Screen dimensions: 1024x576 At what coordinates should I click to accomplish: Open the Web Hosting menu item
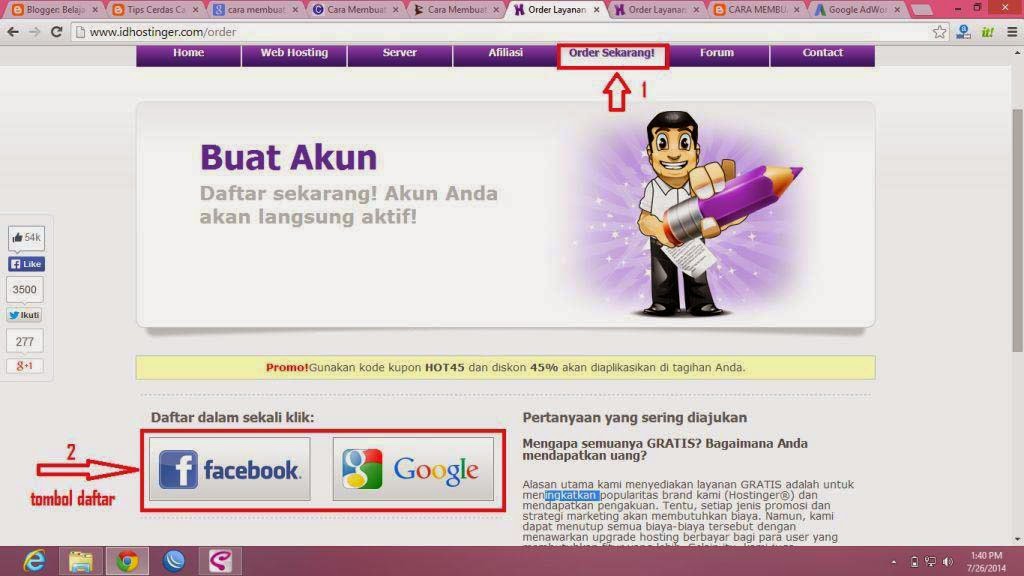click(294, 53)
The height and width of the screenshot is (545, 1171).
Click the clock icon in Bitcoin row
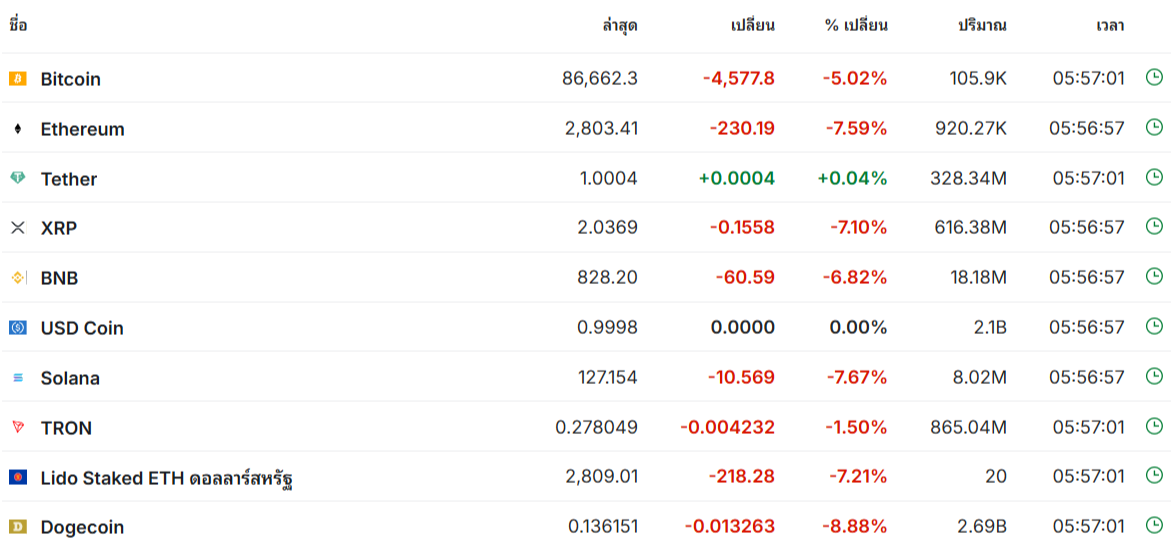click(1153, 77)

**EXERCISE DIRECTIONS**
Copy every record above exactly, leaving out the pictures.

**OUTPUT OF THE TASK**
Screen dimensions: 1024x576 At what coordinates should I click to accomplish: Open the Web Hosting menu item
click(294, 53)
The height and width of the screenshot is (545, 1171).
Click the clock icon in Bitcoin row
click(1153, 77)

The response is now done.